New data not only confirms the existence of two distinct populations of stars in Terzan 5, but also provides evidence for two more recent rounds of star formation. Webb’s new near-infrared observations, cross-referenced with Hubble’s archival observations, have given us a much clearer picture of the history of Terzan 5,” said Giorgia Zullo.

These results were presented at a press conference Tuesday at the 248th meeting of the American Astronomical Society, and were published in Astronomy & Astrophysics. To isolate the stars of Terzan 5, the team relied on the power and longevity of Hubble.

The 12-year separation of Hubble’s exposures allowed the team to measure very small movements of individual stars, known as proper motions, to determine which stars belong to. They also were able to determine the ages of the previously known stellar populations with unprecedented precision, finding that they formed 12.5 billion and 4.7 billion years ago.

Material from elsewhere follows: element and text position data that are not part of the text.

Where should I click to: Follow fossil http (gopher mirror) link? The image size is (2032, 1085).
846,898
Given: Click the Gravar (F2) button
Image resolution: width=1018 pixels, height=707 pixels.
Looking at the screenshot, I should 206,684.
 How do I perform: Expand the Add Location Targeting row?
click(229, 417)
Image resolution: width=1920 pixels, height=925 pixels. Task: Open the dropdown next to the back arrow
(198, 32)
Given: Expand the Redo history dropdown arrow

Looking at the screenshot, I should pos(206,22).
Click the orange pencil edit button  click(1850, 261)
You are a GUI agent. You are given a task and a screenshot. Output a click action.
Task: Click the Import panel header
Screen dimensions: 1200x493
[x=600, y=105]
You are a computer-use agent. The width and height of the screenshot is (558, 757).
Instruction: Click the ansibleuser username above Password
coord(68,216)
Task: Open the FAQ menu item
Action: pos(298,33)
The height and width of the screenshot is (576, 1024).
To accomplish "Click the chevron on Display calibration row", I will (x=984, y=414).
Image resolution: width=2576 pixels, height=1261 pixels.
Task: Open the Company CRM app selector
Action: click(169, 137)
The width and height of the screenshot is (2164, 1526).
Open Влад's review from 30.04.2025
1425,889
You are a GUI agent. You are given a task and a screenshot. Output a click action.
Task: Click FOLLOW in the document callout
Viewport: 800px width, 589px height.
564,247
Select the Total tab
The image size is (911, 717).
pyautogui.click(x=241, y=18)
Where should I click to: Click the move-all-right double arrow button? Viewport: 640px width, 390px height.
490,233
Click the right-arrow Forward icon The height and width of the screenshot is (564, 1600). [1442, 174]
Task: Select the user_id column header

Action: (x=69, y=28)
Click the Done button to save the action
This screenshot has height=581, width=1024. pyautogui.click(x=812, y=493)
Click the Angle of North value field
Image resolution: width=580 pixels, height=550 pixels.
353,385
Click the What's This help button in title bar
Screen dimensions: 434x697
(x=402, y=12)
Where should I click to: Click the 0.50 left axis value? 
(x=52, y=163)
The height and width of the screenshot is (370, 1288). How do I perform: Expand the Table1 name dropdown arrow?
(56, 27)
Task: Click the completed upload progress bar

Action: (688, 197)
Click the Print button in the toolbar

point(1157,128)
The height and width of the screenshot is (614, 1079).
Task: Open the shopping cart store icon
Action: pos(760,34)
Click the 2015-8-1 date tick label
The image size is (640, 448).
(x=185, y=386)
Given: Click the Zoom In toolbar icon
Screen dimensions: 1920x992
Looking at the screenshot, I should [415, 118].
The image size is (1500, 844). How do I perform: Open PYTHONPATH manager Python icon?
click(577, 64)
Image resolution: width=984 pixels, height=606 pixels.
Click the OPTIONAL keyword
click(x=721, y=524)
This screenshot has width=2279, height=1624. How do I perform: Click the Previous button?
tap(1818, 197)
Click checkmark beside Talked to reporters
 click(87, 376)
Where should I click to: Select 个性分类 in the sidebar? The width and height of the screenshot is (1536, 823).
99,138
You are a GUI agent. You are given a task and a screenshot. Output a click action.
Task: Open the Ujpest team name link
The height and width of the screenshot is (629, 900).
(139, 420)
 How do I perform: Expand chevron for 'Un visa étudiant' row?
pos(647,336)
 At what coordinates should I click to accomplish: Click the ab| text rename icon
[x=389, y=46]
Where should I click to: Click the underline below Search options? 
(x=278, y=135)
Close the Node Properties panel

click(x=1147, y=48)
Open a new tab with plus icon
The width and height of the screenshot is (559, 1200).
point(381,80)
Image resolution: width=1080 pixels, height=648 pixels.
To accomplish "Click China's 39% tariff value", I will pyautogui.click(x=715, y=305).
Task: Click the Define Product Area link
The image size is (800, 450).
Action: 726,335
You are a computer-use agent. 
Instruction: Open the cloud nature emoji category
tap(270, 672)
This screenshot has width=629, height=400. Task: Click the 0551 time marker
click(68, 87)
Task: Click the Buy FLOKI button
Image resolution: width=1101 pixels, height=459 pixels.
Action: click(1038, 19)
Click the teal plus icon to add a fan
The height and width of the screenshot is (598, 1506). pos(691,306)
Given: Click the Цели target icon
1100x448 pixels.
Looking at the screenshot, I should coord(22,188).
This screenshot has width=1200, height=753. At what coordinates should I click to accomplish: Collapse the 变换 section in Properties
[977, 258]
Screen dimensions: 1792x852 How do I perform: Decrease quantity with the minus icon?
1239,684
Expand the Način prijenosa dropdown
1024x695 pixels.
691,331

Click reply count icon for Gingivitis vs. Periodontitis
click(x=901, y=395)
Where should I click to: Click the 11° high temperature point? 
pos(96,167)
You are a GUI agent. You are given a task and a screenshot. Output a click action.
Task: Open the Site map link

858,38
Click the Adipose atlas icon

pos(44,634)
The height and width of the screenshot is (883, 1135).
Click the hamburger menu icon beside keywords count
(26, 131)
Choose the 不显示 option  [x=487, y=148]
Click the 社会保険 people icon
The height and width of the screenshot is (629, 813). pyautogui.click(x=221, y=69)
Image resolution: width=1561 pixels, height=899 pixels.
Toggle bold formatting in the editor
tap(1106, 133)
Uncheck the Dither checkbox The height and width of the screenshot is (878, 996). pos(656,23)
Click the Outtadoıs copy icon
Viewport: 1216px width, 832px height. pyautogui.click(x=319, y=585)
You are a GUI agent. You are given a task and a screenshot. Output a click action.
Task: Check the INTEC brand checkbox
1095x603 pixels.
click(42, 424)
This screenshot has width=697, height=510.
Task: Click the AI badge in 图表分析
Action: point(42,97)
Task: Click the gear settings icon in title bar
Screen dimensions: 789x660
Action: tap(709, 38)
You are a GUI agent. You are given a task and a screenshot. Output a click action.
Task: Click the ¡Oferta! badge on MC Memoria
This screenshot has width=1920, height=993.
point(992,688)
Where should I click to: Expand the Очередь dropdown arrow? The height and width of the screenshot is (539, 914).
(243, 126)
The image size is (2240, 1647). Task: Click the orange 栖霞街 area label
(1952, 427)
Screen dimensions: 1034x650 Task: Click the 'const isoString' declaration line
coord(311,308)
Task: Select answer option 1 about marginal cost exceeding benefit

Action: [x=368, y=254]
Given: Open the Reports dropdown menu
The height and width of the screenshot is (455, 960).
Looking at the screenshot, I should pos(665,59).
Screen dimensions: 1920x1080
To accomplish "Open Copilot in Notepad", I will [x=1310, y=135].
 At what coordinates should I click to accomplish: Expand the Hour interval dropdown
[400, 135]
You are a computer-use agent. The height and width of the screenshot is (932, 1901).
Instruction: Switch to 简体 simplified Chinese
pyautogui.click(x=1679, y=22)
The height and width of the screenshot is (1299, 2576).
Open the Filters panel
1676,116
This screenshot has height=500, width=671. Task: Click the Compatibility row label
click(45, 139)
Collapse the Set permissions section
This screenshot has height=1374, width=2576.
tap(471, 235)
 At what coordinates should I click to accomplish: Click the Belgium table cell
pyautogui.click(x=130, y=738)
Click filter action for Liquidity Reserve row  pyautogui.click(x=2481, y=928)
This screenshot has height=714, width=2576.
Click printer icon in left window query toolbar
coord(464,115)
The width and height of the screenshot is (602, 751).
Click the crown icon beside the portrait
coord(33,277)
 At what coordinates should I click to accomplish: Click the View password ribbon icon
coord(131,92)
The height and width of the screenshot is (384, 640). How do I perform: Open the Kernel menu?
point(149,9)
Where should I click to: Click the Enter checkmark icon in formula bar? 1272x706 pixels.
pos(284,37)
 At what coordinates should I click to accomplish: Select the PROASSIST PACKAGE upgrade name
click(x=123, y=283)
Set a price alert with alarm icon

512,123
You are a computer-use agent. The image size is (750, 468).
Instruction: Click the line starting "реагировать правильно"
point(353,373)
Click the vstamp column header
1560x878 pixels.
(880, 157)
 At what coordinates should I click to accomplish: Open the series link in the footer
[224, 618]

What gives the story weight is not just the object itself, but the way the measurement trims the range of plausible physical explanations. Astronomy has accumulated enough cases to know that the most interesting results are rarely the ones that confirm expectations cleanly; they are the ones that confirm some expectations while complicating others, or that open a parameter space that previous instruments could not reach. The scientific community evaluates these contributions by asking whether the new data constrain a model in a way that older data could not, and whether those constraints survive systematic review.

With the previously known two generations of stars, astronomers could not rule out the possibility that Terzan 5 interacted with another object, like a globular cluster or a giant. The progenitor of Terzan 5 had enough mass to retain those stars’ ejections, allowing new generations of stars to form over billions of years.

Because the account originates with ESA Space Science, it functions best as a primary institutional report that is close to the data and operations, not as independent scientific validation. Institutional communications are produced by organizations with legitimate interests in presenting their work in a favorable light, which does not make them unreliable but does make them partial. Details that complicate the narrative, including instrument limitations, unexpected failures and results below projections, tend to be minimized relative to progress messages. Technical documentation and peer-reviewed publications, where they exist, provide the complementary layer that institutional releases cannot substitute.

The next step is to see whether other instruments and other wavelengths tell the same story. Campaigns with JWST, the VLT, the forthcoming Extremely Large Telescopes and radio arrays will provide the spectral coverage and spatial resolution needed to move from detection to physical characterization. The timeline for that kind of confirmation is typically measured in years, not months, which is worth keeping in mind when reading the current result.